Prompt — Keep to one stretch of the data below, the lines from the one with "Where should I click to: Filter" up to and including the one with "Viewport: 1178px width, 851px height.", and return that stretch exactly.

(Saved data entries)
Start of Block

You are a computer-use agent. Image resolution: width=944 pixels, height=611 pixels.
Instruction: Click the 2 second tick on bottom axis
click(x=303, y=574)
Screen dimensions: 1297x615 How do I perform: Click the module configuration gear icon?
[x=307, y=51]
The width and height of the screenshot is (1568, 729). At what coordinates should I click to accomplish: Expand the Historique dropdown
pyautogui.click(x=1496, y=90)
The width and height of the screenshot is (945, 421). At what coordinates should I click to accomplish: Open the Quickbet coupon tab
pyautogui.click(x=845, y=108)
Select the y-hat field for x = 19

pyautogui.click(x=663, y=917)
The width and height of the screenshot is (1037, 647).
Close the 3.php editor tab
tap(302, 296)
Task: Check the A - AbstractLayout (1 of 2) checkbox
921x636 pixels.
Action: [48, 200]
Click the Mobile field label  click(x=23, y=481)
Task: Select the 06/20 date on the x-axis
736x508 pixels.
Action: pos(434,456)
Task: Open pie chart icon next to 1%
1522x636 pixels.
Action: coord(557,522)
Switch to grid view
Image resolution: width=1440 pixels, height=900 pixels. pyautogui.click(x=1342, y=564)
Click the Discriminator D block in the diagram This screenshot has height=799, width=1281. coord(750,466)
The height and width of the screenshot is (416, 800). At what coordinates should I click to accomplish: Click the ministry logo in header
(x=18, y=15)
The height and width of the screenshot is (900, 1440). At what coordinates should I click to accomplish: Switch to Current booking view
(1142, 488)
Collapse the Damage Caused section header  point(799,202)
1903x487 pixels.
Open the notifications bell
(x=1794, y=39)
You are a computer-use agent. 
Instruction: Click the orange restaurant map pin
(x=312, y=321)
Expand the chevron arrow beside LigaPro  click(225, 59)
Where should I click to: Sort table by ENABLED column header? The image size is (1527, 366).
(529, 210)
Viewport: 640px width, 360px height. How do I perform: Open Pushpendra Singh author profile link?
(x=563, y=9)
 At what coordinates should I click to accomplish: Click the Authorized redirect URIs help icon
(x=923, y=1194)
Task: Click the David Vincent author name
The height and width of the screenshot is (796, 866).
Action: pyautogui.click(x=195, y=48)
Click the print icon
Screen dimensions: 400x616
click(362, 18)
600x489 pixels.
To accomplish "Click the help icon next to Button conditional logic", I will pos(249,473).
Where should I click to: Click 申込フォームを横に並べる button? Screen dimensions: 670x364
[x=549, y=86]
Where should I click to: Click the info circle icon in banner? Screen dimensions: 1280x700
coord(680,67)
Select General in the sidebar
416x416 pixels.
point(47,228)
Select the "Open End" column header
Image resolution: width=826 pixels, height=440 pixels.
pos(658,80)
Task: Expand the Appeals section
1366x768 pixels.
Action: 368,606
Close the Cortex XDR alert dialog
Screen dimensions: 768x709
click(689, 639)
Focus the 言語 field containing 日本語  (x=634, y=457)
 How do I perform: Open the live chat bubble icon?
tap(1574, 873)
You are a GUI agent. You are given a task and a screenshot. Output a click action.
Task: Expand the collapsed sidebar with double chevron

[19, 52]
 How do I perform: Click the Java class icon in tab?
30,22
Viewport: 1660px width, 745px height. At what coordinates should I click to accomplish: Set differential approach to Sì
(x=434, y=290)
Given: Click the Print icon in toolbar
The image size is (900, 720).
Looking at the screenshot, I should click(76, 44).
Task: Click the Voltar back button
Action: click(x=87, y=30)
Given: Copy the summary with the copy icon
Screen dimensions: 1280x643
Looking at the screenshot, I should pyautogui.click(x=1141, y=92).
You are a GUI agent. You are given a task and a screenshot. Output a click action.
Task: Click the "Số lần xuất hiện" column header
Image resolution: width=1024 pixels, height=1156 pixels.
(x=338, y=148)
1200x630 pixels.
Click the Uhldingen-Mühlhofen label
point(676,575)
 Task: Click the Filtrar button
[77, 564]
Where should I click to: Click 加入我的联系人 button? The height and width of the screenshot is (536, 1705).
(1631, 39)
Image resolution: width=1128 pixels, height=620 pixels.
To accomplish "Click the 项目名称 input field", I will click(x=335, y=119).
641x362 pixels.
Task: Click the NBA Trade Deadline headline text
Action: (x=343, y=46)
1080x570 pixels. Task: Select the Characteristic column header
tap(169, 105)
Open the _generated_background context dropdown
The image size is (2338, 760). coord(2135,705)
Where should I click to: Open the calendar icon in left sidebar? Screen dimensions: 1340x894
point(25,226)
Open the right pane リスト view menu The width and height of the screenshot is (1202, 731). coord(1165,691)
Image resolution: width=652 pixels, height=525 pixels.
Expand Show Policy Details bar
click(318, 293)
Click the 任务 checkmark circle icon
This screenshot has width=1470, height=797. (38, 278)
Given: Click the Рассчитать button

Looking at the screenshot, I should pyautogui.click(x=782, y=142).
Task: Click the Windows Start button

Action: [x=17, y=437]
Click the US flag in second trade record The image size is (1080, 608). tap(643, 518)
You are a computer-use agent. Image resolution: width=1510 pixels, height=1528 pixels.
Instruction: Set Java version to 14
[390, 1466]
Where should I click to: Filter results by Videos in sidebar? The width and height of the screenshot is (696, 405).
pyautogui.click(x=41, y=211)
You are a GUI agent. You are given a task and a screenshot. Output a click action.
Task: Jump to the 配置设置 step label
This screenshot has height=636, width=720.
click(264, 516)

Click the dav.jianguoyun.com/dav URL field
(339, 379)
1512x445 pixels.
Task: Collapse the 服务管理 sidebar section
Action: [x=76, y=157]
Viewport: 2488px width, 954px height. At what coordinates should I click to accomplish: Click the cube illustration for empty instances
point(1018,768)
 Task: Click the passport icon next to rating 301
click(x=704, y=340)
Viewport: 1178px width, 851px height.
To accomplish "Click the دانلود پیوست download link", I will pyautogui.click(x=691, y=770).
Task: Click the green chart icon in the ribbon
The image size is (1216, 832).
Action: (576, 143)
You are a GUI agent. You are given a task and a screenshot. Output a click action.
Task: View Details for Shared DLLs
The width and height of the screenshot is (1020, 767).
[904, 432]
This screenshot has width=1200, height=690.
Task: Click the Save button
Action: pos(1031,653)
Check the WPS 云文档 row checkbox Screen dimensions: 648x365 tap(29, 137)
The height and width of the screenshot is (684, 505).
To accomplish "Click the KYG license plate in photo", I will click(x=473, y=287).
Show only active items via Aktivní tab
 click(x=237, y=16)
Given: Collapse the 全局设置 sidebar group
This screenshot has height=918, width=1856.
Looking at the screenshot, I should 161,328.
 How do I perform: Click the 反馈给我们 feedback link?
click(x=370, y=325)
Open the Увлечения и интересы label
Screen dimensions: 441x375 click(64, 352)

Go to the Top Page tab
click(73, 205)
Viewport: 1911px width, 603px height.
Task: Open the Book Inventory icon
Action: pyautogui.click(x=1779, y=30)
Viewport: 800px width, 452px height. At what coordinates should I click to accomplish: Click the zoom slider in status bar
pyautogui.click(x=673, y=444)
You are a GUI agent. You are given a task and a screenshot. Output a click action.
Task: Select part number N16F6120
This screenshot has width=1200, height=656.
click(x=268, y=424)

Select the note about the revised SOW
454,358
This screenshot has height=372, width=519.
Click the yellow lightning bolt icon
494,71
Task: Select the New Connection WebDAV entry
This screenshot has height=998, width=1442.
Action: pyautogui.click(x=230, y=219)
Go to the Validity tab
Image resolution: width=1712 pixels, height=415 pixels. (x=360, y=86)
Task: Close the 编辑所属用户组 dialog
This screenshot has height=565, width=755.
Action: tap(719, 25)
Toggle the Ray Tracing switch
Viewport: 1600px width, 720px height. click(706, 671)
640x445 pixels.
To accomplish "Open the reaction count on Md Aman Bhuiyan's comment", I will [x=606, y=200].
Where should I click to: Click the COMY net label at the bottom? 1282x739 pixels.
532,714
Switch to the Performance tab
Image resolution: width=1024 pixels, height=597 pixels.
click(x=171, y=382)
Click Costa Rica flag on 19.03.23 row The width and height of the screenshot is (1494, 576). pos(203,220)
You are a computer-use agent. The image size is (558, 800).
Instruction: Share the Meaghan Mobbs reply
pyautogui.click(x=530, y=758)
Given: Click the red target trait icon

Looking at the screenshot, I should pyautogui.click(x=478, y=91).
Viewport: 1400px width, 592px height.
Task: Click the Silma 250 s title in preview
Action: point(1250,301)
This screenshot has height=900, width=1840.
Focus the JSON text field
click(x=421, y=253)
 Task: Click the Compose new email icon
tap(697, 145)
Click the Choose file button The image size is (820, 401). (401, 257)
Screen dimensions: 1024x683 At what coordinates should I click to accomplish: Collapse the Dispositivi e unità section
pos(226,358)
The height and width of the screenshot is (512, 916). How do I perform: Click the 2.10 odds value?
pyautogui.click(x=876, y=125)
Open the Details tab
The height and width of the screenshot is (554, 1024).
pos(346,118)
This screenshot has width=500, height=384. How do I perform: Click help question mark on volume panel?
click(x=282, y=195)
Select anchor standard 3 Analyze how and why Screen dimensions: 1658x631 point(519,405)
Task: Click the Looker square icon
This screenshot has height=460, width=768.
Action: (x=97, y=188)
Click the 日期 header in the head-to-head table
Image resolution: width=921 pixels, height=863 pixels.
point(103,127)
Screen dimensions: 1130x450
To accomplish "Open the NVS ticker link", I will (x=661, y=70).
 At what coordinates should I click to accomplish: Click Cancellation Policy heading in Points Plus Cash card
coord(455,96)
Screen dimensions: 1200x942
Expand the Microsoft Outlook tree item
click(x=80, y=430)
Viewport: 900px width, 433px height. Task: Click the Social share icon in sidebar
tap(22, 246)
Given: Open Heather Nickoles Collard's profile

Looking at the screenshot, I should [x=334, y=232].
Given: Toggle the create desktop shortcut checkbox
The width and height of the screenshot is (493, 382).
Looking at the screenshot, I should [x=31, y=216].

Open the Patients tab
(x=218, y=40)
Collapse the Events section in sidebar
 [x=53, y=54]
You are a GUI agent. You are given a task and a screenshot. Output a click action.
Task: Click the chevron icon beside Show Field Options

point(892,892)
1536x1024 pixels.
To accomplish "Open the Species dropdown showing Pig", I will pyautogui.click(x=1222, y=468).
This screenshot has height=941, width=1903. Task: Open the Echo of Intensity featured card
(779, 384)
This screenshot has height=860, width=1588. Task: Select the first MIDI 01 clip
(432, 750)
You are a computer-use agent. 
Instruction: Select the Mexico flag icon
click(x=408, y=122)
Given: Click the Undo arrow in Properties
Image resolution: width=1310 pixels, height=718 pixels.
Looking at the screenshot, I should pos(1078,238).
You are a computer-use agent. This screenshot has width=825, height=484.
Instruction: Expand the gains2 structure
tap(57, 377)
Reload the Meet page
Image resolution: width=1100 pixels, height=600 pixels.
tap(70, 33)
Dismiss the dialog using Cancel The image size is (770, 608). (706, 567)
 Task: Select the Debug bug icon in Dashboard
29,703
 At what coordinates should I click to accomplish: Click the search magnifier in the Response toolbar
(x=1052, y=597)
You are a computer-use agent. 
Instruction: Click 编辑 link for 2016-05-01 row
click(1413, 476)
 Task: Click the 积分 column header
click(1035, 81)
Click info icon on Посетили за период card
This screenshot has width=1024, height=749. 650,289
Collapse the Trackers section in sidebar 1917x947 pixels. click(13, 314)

End of Block

Expected output —
Where should I click to: Filter results by Videos in sidebar? The width and height of the screenshot is (696, 405).
pyautogui.click(x=41, y=211)
You are a GUI agent. You are given a task and a screenshot. Output a click action.
Task: Jump to the 配置设置 step label
This screenshot has height=636, width=720.
click(264, 516)

Click the dav.jianguoyun.com/dav URL field
(339, 379)
1512x445 pixels.
Task: Collapse the 服务管理 sidebar section
Action: [x=76, y=157]
Viewport: 2488px width, 954px height. At what coordinates should I click to accomplish: Click the cube illustration for empty instances
point(1018,768)
 Task: Click the passport icon next to rating 301
click(x=704, y=340)
Viewport: 1178px width, 851px height.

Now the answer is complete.